Early in Earth's history the sun emitted only 70% as much power as it does today. With the same atmospheric composition as exists today, liquid water should not have existed on Earth. However, there is evidence for the presence of water on the early Earth, in the Hadean internet marketing and Archean eons, leading to what is known as the faint young sun paradox. Hypothesized solutions to this paradox include a vastly different atmosphere, with much higher concentrations of greenhouse gases than currently exist and a stronger solar wind that could shield the Earth from the cooling effects of cosmic rays. Over the following approximately 4 billion years, the energy output of the sun increased and atmospheric composition changed, with the oxygenation of the atmosphere being the most notable alteration. The luminosity of the sun will continue to increase as it follows the main sequence. These changes in luminosity web hosting, and the sun's ultimate death as it becomes a red giant and then a white dwarf, will have large effects on climate, with the red giant phase possibly ending life on Earth.Solar output also varies on shorter time scales, including the 11-year solar cycle and longer-term modulations.
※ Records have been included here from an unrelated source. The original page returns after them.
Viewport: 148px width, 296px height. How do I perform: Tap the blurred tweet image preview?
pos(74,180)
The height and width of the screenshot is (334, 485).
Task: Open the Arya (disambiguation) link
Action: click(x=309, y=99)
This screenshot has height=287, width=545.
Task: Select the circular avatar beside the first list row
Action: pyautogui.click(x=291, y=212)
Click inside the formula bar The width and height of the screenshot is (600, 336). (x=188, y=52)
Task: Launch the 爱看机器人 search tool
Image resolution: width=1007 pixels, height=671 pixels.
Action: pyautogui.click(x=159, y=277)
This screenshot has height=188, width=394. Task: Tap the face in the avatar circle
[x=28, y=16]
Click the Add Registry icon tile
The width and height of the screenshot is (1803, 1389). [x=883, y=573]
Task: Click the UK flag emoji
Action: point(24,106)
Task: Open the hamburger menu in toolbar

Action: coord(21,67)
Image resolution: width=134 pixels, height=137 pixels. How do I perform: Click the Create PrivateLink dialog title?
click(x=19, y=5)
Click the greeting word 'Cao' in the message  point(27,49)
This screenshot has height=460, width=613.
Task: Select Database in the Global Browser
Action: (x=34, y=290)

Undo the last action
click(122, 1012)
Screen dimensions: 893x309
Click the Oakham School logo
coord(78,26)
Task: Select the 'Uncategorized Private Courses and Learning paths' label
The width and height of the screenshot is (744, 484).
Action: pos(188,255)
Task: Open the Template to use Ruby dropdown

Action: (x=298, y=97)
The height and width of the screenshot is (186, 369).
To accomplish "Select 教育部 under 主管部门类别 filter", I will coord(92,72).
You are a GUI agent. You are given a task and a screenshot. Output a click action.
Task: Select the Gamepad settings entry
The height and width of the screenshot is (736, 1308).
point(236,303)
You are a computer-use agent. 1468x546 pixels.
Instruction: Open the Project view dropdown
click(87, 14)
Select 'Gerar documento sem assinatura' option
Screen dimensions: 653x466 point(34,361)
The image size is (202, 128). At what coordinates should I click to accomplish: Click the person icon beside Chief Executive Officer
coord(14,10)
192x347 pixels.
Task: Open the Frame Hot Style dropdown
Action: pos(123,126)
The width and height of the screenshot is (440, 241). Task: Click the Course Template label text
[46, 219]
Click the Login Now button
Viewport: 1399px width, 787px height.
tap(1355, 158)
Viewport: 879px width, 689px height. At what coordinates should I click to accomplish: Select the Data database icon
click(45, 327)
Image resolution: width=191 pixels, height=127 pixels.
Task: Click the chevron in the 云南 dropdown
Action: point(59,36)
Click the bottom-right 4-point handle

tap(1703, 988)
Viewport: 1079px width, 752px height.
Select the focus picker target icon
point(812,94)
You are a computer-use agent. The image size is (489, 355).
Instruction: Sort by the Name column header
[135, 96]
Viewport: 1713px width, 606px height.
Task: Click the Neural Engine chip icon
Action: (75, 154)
The 11-year sunspot cycle produces only a small change in temperature near Earth's surface (on the order of a tenth of a degree) but has a greater influence in the atmosphere's upper layers. Solar intensity variations are considered to have been influential in triggering the Little Ice Age and for some of the warming observed from 1900 to 1950. The cyclical nature of the sun's energy output is not yet fully understood; it differs from the very slow change that is happening within the sun as it ages and evolves dedicated hosting, with some studies pointing toward solar radiation increases from cyclical sunspot activity affecting global warming.